Data in this exercise:

------------------------------------------------

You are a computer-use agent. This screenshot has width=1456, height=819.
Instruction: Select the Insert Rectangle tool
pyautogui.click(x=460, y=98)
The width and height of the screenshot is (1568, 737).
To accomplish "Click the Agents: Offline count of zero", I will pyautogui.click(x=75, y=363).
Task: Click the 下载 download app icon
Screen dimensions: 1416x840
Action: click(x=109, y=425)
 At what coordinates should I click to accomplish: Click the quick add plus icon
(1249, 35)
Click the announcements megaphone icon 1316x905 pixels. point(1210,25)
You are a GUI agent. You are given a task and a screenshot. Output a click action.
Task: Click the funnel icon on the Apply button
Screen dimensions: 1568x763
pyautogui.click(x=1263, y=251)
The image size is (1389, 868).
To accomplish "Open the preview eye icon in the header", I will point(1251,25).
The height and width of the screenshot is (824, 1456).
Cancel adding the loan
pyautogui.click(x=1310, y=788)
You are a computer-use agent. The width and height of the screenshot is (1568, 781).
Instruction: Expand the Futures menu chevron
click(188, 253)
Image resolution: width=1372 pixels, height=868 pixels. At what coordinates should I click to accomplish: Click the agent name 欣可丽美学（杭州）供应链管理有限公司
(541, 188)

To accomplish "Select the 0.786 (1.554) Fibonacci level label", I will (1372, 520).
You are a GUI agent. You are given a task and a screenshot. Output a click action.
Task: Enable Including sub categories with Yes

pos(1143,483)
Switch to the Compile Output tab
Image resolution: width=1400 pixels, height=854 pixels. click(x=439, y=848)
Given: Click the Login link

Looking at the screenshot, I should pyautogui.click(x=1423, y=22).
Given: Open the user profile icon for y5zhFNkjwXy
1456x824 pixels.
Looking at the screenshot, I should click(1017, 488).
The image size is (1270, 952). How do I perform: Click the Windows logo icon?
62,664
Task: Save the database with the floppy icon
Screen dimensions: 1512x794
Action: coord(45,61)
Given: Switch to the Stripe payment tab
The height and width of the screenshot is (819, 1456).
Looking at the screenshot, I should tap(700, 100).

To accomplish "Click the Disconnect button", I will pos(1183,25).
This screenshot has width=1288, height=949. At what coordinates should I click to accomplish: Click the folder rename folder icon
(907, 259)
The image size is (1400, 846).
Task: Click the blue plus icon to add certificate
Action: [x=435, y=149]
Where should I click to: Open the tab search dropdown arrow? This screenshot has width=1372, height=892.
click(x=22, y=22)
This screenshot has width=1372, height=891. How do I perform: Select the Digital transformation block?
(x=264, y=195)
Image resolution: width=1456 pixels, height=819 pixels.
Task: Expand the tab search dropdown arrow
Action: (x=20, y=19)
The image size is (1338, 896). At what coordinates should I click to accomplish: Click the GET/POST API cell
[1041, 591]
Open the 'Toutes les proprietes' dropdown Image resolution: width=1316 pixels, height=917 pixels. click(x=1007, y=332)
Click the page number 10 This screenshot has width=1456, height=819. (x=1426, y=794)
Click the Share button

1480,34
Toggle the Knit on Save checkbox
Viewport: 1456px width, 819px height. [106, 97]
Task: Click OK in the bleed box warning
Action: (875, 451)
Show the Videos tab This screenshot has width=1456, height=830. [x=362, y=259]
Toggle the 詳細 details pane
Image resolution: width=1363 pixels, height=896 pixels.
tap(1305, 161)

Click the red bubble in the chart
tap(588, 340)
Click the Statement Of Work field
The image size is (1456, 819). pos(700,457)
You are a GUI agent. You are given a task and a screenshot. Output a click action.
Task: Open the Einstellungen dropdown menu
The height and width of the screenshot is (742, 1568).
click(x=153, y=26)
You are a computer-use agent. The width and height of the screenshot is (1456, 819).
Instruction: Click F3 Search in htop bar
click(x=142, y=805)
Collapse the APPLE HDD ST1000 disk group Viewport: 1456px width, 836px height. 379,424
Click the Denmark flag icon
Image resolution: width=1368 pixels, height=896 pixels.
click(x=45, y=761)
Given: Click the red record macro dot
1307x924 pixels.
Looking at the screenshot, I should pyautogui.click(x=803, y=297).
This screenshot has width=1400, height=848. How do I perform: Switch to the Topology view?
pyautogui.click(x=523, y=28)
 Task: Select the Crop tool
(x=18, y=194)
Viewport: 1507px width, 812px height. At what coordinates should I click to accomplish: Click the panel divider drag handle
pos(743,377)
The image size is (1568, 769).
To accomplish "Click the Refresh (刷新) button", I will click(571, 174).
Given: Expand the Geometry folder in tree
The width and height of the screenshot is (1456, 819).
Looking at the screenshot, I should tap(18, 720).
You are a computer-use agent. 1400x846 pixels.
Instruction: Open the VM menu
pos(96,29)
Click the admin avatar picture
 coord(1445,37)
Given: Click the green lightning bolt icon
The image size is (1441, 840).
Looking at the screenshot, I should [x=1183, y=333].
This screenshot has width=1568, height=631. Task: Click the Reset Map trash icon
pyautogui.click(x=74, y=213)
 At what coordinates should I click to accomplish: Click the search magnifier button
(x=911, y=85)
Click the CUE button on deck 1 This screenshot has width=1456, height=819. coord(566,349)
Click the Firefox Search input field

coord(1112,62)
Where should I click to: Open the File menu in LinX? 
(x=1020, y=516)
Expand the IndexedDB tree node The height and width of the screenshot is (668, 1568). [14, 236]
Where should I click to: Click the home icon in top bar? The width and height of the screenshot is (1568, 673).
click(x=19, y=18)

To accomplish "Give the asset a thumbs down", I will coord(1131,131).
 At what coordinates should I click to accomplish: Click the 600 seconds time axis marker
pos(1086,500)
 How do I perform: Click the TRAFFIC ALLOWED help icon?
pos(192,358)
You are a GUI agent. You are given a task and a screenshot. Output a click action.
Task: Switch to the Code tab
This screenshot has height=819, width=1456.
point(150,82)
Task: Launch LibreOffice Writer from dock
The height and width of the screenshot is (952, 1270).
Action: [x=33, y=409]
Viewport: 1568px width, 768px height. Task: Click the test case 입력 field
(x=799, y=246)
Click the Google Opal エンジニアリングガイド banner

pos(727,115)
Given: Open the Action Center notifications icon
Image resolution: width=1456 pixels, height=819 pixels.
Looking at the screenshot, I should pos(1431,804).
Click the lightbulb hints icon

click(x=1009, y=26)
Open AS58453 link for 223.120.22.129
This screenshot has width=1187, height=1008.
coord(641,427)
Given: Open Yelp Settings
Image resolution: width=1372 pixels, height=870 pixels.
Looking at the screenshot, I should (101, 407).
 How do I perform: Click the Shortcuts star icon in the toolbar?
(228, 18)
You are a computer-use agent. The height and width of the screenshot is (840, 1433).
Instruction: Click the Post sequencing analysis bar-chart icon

------------------------------------------------

Task item: Output the whole listing again, keeping every line identical.

Response:
You are a computer-use agent. This screenshot has width=1456, height=819.
Instruction: Select the Insert Rectangle tool
pyautogui.click(x=460, y=98)
The width and height of the screenshot is (1568, 737).
To accomplish "Click the Agents: Offline count of zero", I will pyautogui.click(x=75, y=363).
Task: Click the 下载 download app icon
Screen dimensions: 1416x840
Action: click(x=109, y=425)
 At what coordinates should I click to accomplish: Click the quick add plus icon
(1249, 35)
Click the announcements megaphone icon 1316x905 pixels. point(1210,25)
You are a GUI agent. You are given a task and a screenshot. Output a click action.
Task: Click the funnel icon on the Apply button
Screen dimensions: 1568x763
pyautogui.click(x=1263, y=251)
The image size is (1389, 868).
To accomplish "Open the preview eye icon in the header", I will point(1251,25).
The height and width of the screenshot is (824, 1456).
Cancel adding the loan
pyautogui.click(x=1310, y=788)
You are a computer-use agent. The width and height of the screenshot is (1568, 781).
Instruction: Expand the Futures menu chevron
click(188, 253)
Image resolution: width=1372 pixels, height=868 pixels. At what coordinates should I click to accomplish: Click the agent name 欣可丽美学（杭州）供应链管理有限公司
(541, 188)

To accomplish "Select the 0.786 (1.554) Fibonacci level label", I will (1372, 520).
You are a GUI agent. You are given a task and a screenshot. Output a click action.
Task: Enable Including sub categories with Yes

pos(1143,483)
Switch to the Compile Output tab
Image resolution: width=1400 pixels, height=854 pixels. click(x=439, y=848)
Given: Click the Login link

Looking at the screenshot, I should pyautogui.click(x=1423, y=22).
Given: Open the user profile icon for y5zhFNkjwXy
1456x824 pixels.
Looking at the screenshot, I should click(1017, 488).
The image size is (1270, 952). How do I perform: Click the Windows logo icon?
62,664
Task: Save the database with the floppy icon
Screen dimensions: 1512x794
Action: coord(45,61)
Given: Switch to the Stripe payment tab
The height and width of the screenshot is (819, 1456).
Looking at the screenshot, I should tap(700, 100).

To accomplish "Click the Disconnect button", I will pos(1183,25).
This screenshot has width=1288, height=949. At what coordinates should I click to accomplish: Click the folder rename folder icon
(907, 259)
The image size is (1400, 846).
Task: Click the blue plus icon to add certificate
Action: [x=435, y=149]
Where should I click to: Open the tab search dropdown arrow? This screenshot has width=1372, height=892.
click(x=22, y=22)
This screenshot has width=1372, height=891. How do I perform: Select the Digital transformation block?
(x=264, y=195)
Image resolution: width=1456 pixels, height=819 pixels.
Task: Expand the tab search dropdown arrow
Action: (x=20, y=19)
The image size is (1338, 896). At what coordinates should I click to accomplish: Click the GET/POST API cell
[1041, 591]
Open the 'Toutes les proprietes' dropdown Image resolution: width=1316 pixels, height=917 pixels. click(x=1007, y=332)
Click the page number 10 This screenshot has width=1456, height=819. (x=1426, y=794)
Click the Share button

1480,34
Toggle the Knit on Save checkbox
Viewport: 1456px width, 819px height. [106, 97]
Task: Click OK in the bleed box warning
Action: (875, 451)
Show the Videos tab This screenshot has width=1456, height=830. [x=362, y=259]
Toggle the 詳細 details pane
Image resolution: width=1363 pixels, height=896 pixels.
tap(1305, 161)

Click the red bubble in the chart
tap(588, 340)
Click the Statement Of Work field
The image size is (1456, 819). pos(700,457)
You are a GUI agent. You are given a task and a screenshot. Output a click action.
Task: Open the Einstellungen dropdown menu
The height and width of the screenshot is (742, 1568).
click(x=153, y=26)
You are a computer-use agent. The width and height of the screenshot is (1456, 819).
Instruction: Click F3 Search in htop bar
click(x=142, y=805)
Collapse the APPLE HDD ST1000 disk group Viewport: 1456px width, 836px height. 379,424
Click the Denmark flag icon
Image resolution: width=1368 pixels, height=896 pixels.
click(x=45, y=761)
Given: Click the red record macro dot
1307x924 pixels.
Looking at the screenshot, I should pyautogui.click(x=803, y=297).
This screenshot has width=1400, height=848. How do I perform: Switch to the Topology view?
pyautogui.click(x=523, y=28)
 Task: Select the Crop tool
(x=18, y=194)
Viewport: 1507px width, 812px height. At what coordinates should I click to accomplish: Click the panel divider drag handle
pos(743,377)
The image size is (1568, 769).
To accomplish "Click the Refresh (刷新) button", I will click(571, 174).
Given: Expand the Geometry folder in tree
The width and height of the screenshot is (1456, 819).
Looking at the screenshot, I should tap(18, 720).
You are a computer-use agent. 1400x846 pixels.
Instruction: Open the VM menu
pos(96,29)
Click the admin avatar picture
 coord(1445,37)
Given: Click the green lightning bolt icon
The image size is (1441, 840).
Looking at the screenshot, I should [x=1183, y=333].
This screenshot has width=1568, height=631. Task: Click the Reset Map trash icon
pyautogui.click(x=74, y=213)
 At what coordinates should I click to accomplish: Click the search magnifier button
(x=911, y=85)
Click the CUE button on deck 1 This screenshot has width=1456, height=819. coord(566,349)
Click the Firefox Search input field

coord(1112,62)
Where should I click to: Open the File menu in LinX? 
(x=1020, y=516)
Expand the IndexedDB tree node The height and width of the screenshot is (668, 1568). [14, 236]
Where should I click to: Click the home icon in top bar? The width and height of the screenshot is (1568, 673).
click(x=19, y=18)

To accomplish "Give the asset a thumbs down", I will coord(1131,131).
 At what coordinates should I click to accomplish: Click the 600 seconds time axis marker
pos(1086,500)
 How do I perform: Click the TRAFFIC ALLOWED help icon?
pos(192,358)
You are a GUI agent. You are given a task and a screenshot. Output a click action.
Task: Switch to the Code tab
This screenshot has height=819, width=1456.
point(150,82)
Task: Launch LibreOffice Writer from dock
The height and width of the screenshot is (952, 1270).
Action: [x=33, y=409]
Viewport: 1568px width, 768px height. Task: Click the test case 입력 field
(x=799, y=246)
Click the Google Opal エンジニアリングガイド banner

pos(727,115)
Given: Open the Action Center notifications icon
Image resolution: width=1456 pixels, height=819 pixels.
Looking at the screenshot, I should pos(1431,804).
Click the lightbulb hints icon

click(x=1009, y=26)
Open AS58453 link for 223.120.22.129
This screenshot has width=1187, height=1008.
coord(641,427)
Given: Open Yelp Settings
Image resolution: width=1372 pixels, height=870 pixels.
Looking at the screenshot, I should (101, 407).
 How do I perform: Click the Shortcuts star icon in the toolbar?
(228, 18)
You are a computer-use agent. The height and width of the screenshot is (840, 1433).
Instruction: Click the Post sequencing analysis bar-chart icon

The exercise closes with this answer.